━━━ Records shown

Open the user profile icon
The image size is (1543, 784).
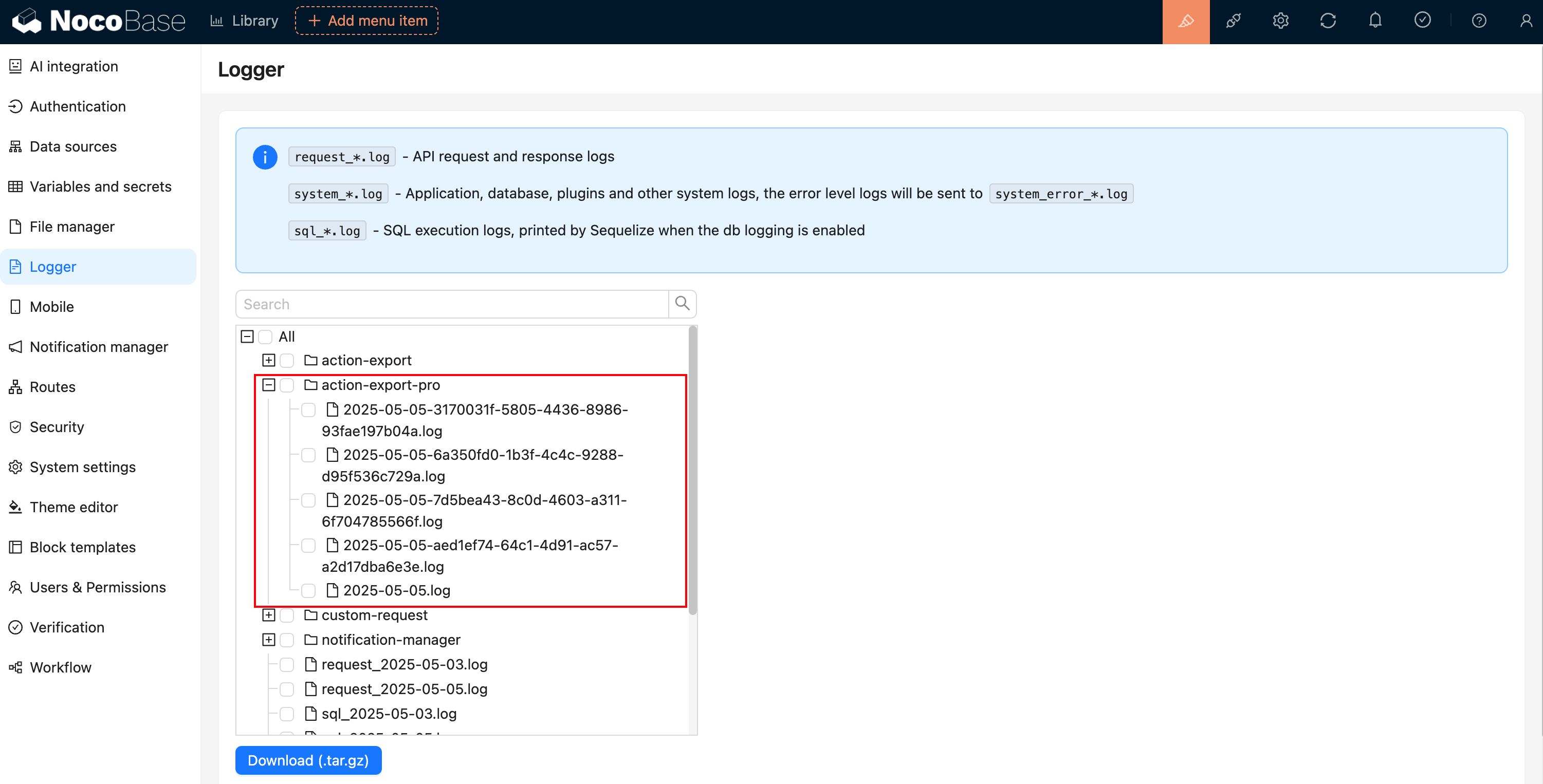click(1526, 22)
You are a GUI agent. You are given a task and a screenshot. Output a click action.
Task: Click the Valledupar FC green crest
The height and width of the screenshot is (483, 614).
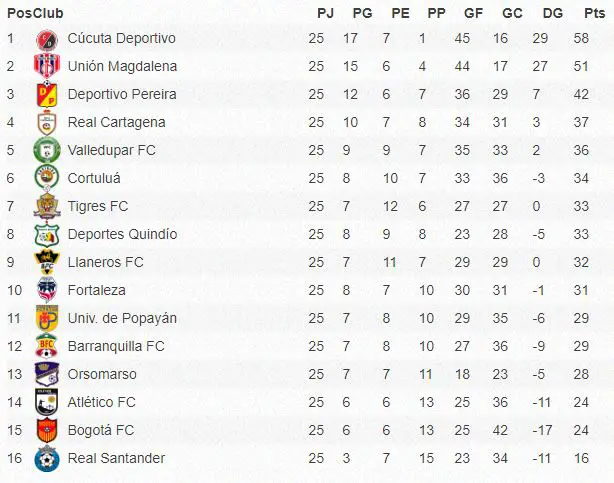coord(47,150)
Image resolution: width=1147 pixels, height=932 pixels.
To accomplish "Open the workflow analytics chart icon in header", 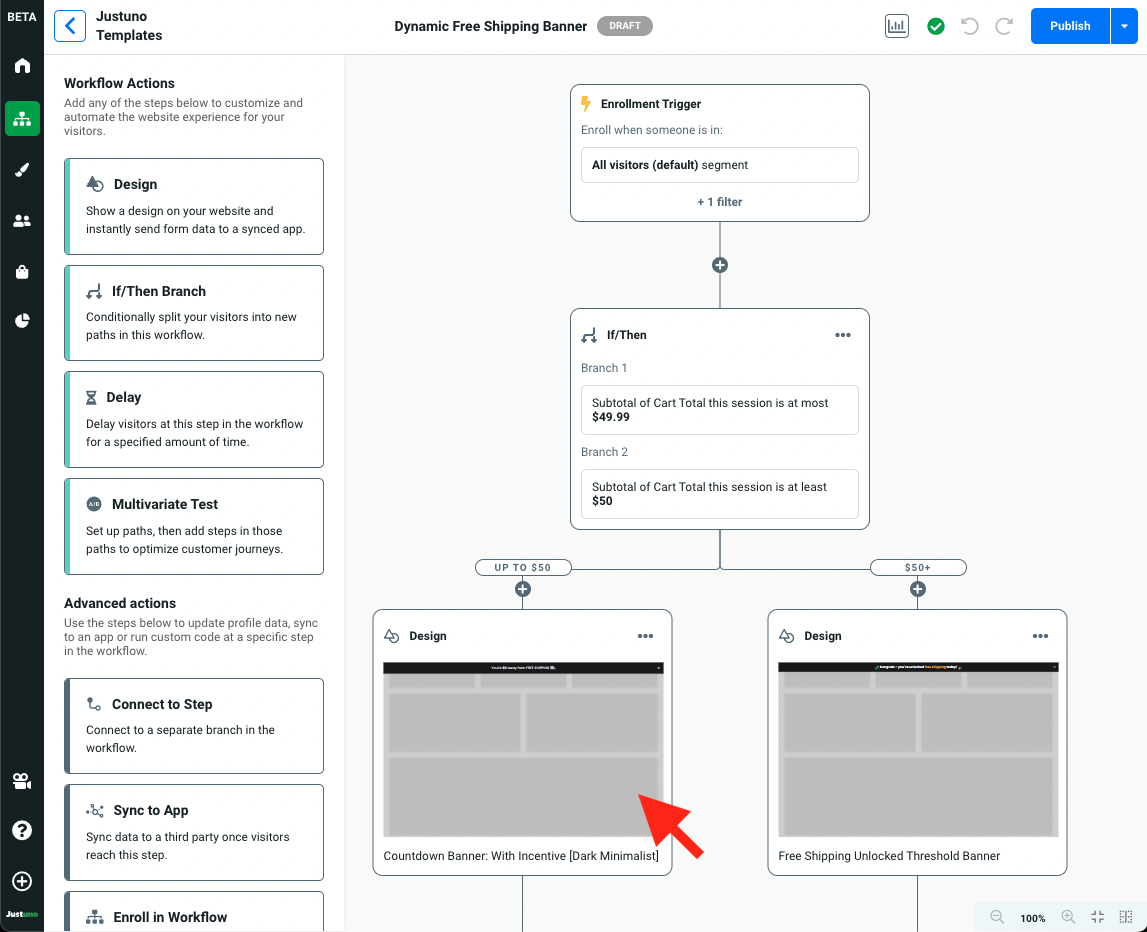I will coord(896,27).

━━━━━━

Output, line for line and exactly, the records above from their first line through the one with "Task: Click the Valledupar FC green crest", both ends included, but no pictures.

Open the user profile icon
The image size is (1543, 784).
click(1526, 22)
You are a GUI agent. You are given a task and a screenshot. Output a click action.
Task: Click the Valledupar FC green crest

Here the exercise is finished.